Background/introduction A 2009 decision to relocate a sexual health and HIV clinic to an area with the highest density of gay venues in Europe was based on the belief that positioning a service directly where a high risk and vulnerable population socialised would facilitate regular sexual health screening for men who have sex with men (MSM), improve the early detection of HIV and other infections, and reduce onward transmission.
Aim(s)/objectives This study examined whether the relocation had led to the anticipated increase in overall attendances and pathology specifically in MSM beyond the increase in national STI rates reported by Public Health England. As the relocation effect cannot be directly measured, any significant discrepancy between the two rates could be used as a proxy for success.
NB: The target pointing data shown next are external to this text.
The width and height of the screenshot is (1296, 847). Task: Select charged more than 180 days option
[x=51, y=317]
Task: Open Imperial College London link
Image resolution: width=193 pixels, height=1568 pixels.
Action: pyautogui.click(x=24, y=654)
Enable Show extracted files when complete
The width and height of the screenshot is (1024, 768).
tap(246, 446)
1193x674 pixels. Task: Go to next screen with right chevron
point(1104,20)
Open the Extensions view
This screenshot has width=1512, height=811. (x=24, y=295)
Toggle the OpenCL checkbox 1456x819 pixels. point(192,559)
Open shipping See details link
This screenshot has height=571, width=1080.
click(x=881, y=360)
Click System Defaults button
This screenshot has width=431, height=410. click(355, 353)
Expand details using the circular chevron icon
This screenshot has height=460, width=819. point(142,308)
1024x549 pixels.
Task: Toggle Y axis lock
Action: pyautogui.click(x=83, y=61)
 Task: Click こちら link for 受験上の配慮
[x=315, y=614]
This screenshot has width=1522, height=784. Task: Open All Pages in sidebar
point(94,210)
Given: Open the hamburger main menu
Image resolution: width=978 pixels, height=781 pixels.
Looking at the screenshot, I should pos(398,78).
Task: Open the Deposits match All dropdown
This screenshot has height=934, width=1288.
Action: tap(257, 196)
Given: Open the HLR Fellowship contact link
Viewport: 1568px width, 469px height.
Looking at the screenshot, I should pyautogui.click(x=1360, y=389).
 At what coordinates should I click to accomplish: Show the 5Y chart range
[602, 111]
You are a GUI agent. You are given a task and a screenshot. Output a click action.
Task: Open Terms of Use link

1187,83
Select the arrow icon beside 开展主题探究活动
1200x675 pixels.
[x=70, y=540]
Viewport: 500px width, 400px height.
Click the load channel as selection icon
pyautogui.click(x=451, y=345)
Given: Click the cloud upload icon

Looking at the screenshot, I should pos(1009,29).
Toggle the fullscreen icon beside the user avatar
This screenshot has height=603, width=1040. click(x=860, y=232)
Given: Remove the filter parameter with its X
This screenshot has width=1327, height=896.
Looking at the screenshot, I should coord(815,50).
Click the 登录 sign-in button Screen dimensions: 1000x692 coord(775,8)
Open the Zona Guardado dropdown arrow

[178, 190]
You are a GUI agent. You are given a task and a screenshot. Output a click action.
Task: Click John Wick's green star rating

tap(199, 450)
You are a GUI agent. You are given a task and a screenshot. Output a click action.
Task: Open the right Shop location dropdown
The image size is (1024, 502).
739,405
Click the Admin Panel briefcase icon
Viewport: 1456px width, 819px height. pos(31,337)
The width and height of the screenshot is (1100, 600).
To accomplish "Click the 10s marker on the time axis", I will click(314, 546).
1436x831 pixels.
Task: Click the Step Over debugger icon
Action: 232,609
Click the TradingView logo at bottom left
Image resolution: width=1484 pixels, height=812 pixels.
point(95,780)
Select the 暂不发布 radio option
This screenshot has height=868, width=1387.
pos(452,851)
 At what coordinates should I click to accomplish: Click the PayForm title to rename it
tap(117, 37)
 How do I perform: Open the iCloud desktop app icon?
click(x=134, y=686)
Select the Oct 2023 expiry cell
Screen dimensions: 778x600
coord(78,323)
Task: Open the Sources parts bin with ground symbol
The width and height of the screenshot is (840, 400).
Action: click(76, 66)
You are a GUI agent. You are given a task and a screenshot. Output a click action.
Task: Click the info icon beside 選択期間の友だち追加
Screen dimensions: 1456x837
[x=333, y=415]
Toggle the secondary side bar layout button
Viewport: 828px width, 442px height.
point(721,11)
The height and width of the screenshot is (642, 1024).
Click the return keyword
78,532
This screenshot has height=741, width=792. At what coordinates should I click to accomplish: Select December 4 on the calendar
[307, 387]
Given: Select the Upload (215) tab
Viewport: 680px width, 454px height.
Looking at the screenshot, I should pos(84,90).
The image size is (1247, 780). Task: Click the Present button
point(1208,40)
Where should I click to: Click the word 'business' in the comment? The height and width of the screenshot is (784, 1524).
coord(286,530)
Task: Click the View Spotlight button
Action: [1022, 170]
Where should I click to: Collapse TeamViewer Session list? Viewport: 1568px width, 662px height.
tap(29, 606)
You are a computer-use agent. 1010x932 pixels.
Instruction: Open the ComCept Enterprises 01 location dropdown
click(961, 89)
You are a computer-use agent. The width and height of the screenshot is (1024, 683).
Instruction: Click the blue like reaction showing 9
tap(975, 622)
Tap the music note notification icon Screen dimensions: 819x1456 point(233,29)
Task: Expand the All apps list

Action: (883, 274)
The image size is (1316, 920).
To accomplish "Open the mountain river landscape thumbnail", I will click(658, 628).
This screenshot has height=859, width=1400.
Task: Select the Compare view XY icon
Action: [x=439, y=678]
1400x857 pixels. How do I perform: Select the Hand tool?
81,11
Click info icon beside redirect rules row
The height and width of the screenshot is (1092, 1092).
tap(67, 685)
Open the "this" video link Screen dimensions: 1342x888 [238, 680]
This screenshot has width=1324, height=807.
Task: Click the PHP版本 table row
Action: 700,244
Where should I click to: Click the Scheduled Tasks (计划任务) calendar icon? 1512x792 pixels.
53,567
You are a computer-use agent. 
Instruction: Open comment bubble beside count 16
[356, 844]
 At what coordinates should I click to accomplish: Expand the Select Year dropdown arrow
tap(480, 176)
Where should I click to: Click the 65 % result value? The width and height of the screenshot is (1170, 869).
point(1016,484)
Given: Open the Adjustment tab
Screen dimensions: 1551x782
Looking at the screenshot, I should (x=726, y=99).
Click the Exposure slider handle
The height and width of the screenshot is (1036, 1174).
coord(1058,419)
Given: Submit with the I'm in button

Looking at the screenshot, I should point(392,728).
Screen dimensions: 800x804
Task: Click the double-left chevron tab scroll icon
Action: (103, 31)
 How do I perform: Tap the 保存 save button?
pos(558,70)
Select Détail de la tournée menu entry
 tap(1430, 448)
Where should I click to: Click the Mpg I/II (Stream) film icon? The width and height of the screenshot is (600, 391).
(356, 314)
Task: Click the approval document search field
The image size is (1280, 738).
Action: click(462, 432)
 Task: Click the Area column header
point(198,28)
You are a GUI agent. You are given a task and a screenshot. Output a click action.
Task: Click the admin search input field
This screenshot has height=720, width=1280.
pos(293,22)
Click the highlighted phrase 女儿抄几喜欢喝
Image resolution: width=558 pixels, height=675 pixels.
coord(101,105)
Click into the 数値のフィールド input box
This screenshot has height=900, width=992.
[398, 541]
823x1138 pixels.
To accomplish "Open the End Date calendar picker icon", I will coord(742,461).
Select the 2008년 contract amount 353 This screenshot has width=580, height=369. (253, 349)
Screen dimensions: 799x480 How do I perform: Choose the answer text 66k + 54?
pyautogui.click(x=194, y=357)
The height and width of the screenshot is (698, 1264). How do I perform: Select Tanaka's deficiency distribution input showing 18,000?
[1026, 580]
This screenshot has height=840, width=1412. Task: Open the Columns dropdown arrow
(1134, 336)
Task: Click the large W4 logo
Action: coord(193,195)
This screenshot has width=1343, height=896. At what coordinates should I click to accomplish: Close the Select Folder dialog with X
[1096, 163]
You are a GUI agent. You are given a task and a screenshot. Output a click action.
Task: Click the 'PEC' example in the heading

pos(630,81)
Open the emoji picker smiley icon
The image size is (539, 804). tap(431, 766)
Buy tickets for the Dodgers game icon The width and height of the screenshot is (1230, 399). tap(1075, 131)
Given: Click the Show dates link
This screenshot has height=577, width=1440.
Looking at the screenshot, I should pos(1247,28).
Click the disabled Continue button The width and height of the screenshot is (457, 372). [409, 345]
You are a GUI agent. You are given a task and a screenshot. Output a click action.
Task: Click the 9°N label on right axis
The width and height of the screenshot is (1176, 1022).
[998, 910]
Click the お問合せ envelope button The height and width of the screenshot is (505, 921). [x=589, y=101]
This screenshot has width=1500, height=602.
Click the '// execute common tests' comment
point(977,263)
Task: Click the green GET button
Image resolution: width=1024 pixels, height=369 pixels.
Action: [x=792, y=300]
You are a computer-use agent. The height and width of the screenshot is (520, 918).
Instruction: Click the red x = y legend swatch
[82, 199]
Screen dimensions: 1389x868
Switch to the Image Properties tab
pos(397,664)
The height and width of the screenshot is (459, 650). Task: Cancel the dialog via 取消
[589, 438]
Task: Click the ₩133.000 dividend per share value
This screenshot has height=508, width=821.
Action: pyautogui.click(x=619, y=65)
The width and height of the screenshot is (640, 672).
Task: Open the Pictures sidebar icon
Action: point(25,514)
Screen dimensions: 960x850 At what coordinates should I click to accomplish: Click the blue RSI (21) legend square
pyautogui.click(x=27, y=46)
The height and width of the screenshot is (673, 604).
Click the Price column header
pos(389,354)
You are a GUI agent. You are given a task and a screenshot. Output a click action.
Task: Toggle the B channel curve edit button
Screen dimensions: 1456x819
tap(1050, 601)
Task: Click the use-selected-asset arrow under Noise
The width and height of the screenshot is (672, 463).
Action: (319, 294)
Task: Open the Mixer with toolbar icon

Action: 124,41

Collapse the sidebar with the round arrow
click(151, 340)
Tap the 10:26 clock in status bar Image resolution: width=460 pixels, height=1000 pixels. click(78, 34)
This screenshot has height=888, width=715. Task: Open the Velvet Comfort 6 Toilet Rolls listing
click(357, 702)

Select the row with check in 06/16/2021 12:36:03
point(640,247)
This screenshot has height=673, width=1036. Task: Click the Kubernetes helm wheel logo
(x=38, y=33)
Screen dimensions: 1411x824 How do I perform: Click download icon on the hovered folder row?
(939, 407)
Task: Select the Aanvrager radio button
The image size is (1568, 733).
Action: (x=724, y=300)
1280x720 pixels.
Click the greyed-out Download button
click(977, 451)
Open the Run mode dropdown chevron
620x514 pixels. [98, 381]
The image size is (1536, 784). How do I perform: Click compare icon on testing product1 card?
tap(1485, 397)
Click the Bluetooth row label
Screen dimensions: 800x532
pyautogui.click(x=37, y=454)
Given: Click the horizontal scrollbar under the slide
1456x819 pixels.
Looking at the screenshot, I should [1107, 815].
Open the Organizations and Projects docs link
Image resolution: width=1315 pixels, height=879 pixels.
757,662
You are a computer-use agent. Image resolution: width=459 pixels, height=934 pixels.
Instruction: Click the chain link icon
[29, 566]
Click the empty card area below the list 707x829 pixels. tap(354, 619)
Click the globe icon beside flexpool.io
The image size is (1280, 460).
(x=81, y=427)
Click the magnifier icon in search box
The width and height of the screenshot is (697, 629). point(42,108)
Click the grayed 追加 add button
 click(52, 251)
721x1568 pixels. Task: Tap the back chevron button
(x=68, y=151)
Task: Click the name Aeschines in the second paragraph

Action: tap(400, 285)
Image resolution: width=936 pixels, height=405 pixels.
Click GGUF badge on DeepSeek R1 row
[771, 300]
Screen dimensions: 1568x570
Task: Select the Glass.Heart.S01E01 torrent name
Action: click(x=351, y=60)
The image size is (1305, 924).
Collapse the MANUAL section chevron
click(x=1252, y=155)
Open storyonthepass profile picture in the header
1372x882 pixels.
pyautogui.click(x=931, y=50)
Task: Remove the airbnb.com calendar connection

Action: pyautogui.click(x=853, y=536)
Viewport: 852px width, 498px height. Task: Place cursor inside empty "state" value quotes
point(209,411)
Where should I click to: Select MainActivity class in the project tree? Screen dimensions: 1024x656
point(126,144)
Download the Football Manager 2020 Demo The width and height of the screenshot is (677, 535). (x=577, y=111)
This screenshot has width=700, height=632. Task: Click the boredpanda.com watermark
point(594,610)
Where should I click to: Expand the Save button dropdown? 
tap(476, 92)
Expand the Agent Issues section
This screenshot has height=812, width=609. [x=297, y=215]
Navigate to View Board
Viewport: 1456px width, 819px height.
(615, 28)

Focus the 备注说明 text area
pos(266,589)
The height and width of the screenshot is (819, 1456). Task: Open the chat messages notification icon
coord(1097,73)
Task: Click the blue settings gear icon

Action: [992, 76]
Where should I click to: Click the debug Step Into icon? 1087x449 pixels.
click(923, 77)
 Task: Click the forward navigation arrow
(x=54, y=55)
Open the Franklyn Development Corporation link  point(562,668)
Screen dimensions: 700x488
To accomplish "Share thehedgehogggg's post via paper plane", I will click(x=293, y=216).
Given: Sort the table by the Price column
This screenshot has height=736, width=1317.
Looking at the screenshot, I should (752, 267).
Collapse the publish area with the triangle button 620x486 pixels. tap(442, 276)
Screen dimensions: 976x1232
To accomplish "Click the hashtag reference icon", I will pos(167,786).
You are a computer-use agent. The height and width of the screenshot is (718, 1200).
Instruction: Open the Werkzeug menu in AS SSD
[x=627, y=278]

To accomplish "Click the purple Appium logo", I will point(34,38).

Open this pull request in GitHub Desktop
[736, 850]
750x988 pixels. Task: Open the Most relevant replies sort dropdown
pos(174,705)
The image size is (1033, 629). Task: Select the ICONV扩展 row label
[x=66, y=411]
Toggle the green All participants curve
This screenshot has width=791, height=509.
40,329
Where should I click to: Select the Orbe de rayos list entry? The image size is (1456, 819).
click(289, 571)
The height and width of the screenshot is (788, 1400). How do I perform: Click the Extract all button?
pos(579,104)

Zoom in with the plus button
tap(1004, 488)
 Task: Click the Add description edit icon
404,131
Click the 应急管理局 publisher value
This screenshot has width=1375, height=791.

Methods Attendances and infection rates for 2008 at the former clinic were compared with those for 2013 at the new clinic (from KC60 codes). The overall infection increase was then compared with the increase in STI rates reported nationally by Public Health England between 2008 and 2013. The specific proportion of infections in MSM was compared with the national data for 2013.
Results Attendances increased by 22% from 56,181 to 68,395, with 61% of patients in 2013 reported as homosexual. The increase in infections significantly exceeded both this and rates reported by PHE, with 84% of infections reported in MSM.
Discussion/conclusion There was a significant disproportionate rise in the detection of infection compared to attendances. This suggests the intervention was successful at reaching the high risk groups targeted.